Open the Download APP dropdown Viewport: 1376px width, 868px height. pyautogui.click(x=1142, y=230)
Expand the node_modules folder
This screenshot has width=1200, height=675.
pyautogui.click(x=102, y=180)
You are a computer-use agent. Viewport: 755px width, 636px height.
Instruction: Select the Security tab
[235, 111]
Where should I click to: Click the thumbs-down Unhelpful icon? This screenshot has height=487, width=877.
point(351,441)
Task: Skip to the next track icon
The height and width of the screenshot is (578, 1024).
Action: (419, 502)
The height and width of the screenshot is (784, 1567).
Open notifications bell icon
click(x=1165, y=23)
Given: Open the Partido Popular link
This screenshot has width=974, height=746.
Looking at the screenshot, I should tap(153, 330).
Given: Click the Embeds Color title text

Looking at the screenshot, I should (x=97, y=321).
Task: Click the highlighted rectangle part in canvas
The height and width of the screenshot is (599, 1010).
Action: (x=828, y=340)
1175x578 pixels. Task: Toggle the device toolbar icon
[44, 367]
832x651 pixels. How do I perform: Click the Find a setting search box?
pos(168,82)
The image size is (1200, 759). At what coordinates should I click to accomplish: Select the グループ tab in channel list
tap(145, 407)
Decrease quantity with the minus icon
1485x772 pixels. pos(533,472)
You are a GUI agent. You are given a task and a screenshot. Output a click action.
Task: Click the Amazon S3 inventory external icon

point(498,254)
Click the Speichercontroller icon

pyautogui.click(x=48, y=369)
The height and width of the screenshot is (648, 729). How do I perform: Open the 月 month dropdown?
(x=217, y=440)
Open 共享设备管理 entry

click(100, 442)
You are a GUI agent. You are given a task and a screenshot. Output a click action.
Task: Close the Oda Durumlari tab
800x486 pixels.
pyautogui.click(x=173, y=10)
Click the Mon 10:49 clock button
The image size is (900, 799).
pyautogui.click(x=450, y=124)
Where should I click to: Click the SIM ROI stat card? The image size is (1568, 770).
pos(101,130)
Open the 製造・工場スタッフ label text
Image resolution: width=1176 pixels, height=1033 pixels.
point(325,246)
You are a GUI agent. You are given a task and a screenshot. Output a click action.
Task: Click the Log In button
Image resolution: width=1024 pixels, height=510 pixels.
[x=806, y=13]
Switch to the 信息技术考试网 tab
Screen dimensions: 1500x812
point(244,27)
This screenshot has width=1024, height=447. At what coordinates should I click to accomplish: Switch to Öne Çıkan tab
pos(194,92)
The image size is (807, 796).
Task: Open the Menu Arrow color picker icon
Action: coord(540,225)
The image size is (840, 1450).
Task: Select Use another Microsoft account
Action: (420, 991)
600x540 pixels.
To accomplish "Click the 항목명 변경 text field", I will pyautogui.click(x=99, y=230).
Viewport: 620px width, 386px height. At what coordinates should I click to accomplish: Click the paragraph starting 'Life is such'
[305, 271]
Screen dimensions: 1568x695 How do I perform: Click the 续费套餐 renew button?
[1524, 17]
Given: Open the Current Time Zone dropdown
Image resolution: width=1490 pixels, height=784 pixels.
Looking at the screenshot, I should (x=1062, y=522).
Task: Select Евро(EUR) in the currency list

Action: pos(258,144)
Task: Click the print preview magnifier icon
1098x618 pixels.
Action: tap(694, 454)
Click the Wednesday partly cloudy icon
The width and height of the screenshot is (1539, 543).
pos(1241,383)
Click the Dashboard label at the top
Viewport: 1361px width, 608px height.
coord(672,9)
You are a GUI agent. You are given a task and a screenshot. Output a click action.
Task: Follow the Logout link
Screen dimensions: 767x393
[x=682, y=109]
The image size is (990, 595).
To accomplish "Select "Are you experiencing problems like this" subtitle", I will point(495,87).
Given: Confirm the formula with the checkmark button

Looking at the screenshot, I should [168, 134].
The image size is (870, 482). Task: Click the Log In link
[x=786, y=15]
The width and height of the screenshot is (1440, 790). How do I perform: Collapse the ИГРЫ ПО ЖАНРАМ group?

══════

=== Task brief ===
Search the records for the string "label", and copy every line that holds it.

=== Your solution ===
Open the 製造・工場スタッフ label text
Click the Dashboard label at the top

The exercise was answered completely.